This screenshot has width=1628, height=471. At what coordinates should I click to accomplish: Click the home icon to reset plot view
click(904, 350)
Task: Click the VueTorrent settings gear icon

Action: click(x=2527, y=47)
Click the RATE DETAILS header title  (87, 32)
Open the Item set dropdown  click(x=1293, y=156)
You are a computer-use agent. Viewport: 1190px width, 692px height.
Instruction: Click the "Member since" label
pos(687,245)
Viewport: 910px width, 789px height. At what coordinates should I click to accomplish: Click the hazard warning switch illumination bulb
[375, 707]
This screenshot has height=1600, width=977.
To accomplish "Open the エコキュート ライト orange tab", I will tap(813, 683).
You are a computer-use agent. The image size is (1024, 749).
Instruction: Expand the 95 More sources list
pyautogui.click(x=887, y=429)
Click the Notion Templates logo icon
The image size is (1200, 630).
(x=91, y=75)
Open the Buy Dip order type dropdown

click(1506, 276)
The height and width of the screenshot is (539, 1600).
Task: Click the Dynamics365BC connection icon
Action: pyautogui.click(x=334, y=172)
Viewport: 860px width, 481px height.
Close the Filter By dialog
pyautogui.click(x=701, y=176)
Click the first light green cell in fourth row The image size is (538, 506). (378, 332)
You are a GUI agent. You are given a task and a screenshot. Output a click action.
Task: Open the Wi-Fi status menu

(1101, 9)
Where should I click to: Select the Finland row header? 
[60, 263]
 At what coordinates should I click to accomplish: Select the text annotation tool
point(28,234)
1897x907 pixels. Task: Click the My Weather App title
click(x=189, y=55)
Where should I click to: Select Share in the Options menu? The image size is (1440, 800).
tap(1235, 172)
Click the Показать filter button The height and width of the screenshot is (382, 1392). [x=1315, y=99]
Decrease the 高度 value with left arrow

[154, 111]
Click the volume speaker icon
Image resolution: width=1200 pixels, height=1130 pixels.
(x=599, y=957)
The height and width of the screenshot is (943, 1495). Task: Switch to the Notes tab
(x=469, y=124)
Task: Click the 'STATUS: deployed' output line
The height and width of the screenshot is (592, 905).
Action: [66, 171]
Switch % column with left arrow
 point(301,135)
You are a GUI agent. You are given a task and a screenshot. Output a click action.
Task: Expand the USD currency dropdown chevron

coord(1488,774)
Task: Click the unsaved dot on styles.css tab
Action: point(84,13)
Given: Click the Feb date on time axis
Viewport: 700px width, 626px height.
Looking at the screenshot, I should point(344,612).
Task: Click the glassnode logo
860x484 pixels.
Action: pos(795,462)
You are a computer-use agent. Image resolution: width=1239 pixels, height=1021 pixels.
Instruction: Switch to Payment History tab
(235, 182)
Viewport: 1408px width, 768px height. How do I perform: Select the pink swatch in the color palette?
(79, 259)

===============

[What you need to do] Everything in the material above should be output exactly.

[Task solution]
This screenshot has width=1628, height=471. At what coordinates should I click to accomplish: Click the home icon to reset plot view
click(904, 350)
Task: Click the VueTorrent settings gear icon

Action: click(x=2527, y=47)
Click the RATE DETAILS header title  (87, 32)
Open the Item set dropdown  click(x=1293, y=156)
You are a computer-use agent. Viewport: 1190px width, 692px height.
Instruction: Click the "Member since" label
pos(687,245)
Viewport: 910px width, 789px height. At what coordinates should I click to accomplish: Click the hazard warning switch illumination bulb
[375, 707]
This screenshot has height=1600, width=977.
To accomplish "Open the エコキュート ライト orange tab", I will tap(813, 683).
You are a computer-use agent. The image size is (1024, 749).
Instruction: Expand the 95 More sources list
pyautogui.click(x=887, y=429)
Click the Notion Templates logo icon
The image size is (1200, 630).
(x=91, y=75)
Open the Buy Dip order type dropdown

click(1506, 276)
The height and width of the screenshot is (539, 1600).
Task: Click the Dynamics365BC connection icon
Action: pyautogui.click(x=334, y=172)
Viewport: 860px width, 481px height.
Close the Filter By dialog
pyautogui.click(x=701, y=176)
Click the first light green cell in fourth row The image size is (538, 506). (378, 332)
You are a GUI agent. You are given a task and a screenshot. Output a click action.
Task: Open the Wi-Fi status menu

(1101, 9)
Where should I click to: Select the Finland row header? 
[60, 263]
 At what coordinates should I click to accomplish: Select the text annotation tool
point(28,234)
1897x907 pixels. Task: Click the My Weather App title
click(x=189, y=55)
Where should I click to: Select Share in the Options menu? The image size is (1440, 800).
tap(1235, 172)
Click the Показать filter button The height and width of the screenshot is (382, 1392). [x=1315, y=99]
Decrease the 高度 value with left arrow

[154, 111]
Click the volume speaker icon
Image resolution: width=1200 pixels, height=1130 pixels.
(x=599, y=957)
The height and width of the screenshot is (943, 1495). Task: Switch to the Notes tab
(x=469, y=124)
Task: Click the 'STATUS: deployed' output line
The height and width of the screenshot is (592, 905).
Action: [66, 171]
Switch % column with left arrow
 point(301,135)
You are a GUI agent. You are given a task and a screenshot. Output a click action.
Task: Expand the USD currency dropdown chevron

coord(1488,774)
Task: Click the unsaved dot on styles.css tab
Action: point(84,13)
Given: Click the Feb date on time axis
Viewport: 700px width, 626px height.
Looking at the screenshot, I should point(344,612).
Task: Click the glassnode logo
860x484 pixels.
Action: pos(795,462)
You are a computer-use agent. Image resolution: width=1239 pixels, height=1021 pixels.
Instruction: Switch to Payment History tab
(235, 182)
Viewport: 1408px width, 768px height. How do I perform: Select the pink swatch in the color palette?
(79, 259)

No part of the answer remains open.